GIVEN EXERCISE. Rewrite the lines of the material below as a numbered list, leaving out any blank lines.

Data entries
....................

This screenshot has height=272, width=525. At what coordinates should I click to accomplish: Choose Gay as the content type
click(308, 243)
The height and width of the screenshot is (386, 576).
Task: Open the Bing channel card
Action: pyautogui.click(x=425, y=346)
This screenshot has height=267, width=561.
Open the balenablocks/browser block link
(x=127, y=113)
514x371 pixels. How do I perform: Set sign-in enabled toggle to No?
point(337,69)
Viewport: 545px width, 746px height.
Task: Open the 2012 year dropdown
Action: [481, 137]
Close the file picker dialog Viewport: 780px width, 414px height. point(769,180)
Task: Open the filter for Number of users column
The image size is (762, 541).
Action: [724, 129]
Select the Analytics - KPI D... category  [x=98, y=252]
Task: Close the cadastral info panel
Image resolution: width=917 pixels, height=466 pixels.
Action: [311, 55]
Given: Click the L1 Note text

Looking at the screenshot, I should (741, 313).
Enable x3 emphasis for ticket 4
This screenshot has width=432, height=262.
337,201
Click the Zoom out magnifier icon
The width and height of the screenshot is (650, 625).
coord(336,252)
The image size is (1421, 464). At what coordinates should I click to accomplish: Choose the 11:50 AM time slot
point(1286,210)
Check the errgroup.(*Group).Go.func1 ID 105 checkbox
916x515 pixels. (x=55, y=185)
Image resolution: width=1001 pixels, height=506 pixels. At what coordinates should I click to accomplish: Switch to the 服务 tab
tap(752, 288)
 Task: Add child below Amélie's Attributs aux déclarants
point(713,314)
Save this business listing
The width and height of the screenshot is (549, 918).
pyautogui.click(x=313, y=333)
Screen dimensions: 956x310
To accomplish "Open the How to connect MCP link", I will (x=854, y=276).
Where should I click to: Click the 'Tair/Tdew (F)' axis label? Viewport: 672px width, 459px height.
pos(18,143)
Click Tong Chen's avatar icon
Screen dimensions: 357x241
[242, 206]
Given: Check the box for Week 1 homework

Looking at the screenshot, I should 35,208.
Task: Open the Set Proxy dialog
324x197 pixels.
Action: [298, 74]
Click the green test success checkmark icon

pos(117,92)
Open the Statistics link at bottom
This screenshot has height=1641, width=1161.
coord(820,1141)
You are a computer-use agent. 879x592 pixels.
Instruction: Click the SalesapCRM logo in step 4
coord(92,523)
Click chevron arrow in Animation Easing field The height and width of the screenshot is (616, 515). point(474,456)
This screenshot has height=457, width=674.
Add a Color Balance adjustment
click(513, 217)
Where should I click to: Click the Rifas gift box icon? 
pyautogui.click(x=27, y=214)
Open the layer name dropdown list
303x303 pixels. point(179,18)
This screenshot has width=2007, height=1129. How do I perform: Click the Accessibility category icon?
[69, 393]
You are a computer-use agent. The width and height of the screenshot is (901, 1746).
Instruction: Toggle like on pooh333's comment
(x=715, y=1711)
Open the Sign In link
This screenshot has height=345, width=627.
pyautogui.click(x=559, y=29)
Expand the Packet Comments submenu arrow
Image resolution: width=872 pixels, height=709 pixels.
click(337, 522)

....................

SOLUTION BELOW.
1. This screenshot has height=272, width=525. At what coordinates should I click to accomplish: Choose Gay as the content type
2. click(308, 243)
3. The height and width of the screenshot is (386, 576).
4. Task: Open the Bing channel card
5. Action: pyautogui.click(x=425, y=346)
6. This screenshot has height=267, width=561.
7. Open the balenablocks/browser block link
8. (x=127, y=113)
9. 514x371 pixels. How do I perform: Set sign-in enabled toggle to No?
10. point(337,69)
11. Viewport: 545px width, 746px height.
12. Task: Open the 2012 year dropdown
13. Action: [481, 137]
14. Close the file picker dialog Viewport: 780px width, 414px height. point(769,180)
15. Task: Open the filter for Number of users column
16. The image size is (762, 541).
17. Action: [724, 129]
18. Select the Analytics - KPI D... category  [x=98, y=252]
19. Task: Close the cadastral info panel
20. Image resolution: width=917 pixels, height=466 pixels.
21. Action: [311, 55]
22. Given: Click the L1 Note text
23. Looking at the screenshot, I should (741, 313).
24. Enable x3 emphasis for ticket 4
25. This screenshot has width=432, height=262.
26. 337,201
27. Click the Zoom out magnifier icon
28. The width and height of the screenshot is (650, 625).
29. coord(336,252)
30. The image size is (1421, 464). At what coordinates should I click to accomplish: Choose the 11:50 AM time slot
31. point(1286,210)
32. Check the errgroup.(*Group).Go.func1 ID 105 checkbox
33. 916x515 pixels. (x=55, y=185)
34. Image resolution: width=1001 pixels, height=506 pixels. At what coordinates should I click to accomplish: Switch to the 服务 tab
35. tap(752, 288)
36.  Task: Add child below Amélie's Attributs aux déclarants
37. point(713,314)
38. Save this business listing
39. The width and height of the screenshot is (549, 918).
40. pyautogui.click(x=313, y=333)
41. Screen dimensions: 956x310
42. To accomplish "Open the How to connect MCP link", I will (x=854, y=276).
43. Where should I click to: Click the 'Tair/Tdew (F)' axis label? Viewport: 672px width, 459px height.
44. pos(18,143)
45. Click Tong Chen's avatar icon
46. Screen dimensions: 357x241
47. [242, 206]
48. Given: Check the box for Week 1 homework
49. Looking at the screenshot, I should 35,208.
50. Task: Open the Set Proxy dialog
51. 324x197 pixels.
52. Action: [298, 74]
53. Click the green test success checkmark icon
54. pos(117,92)
55. Open the Statistics link at bottom
56. This screenshot has height=1641, width=1161.
57. coord(820,1141)
58. You are a computer-use agent. 879x592 pixels.
59. Instruction: Click the SalesapCRM logo in step 4
60. coord(92,523)
61. Click chevron arrow in Animation Easing field The height and width of the screenshot is (616, 515). point(474,456)
62. This screenshot has height=457, width=674.
63. Add a Color Balance adjustment
64. click(513, 217)
65. Where should I click to: Click the Rifas gift box icon? 
66. pyautogui.click(x=27, y=214)
67. Open the layer name dropdown list
68. 303x303 pixels. point(179,18)
69. This screenshot has width=2007, height=1129. How do I perform: Click the Accessibility category icon?
70. [69, 393]
71. You are a computer-use agent. The width and height of the screenshot is (901, 1746).
72. Instruction: Toggle like on pooh333's comment
73. (x=715, y=1711)
74. Open the Sign In link
75. This screenshot has height=345, width=627.
76. pyautogui.click(x=559, y=29)
77. Expand the Packet Comments submenu arrow
78. Image resolution: width=872 pixels, height=709 pixels.
79. click(337, 522)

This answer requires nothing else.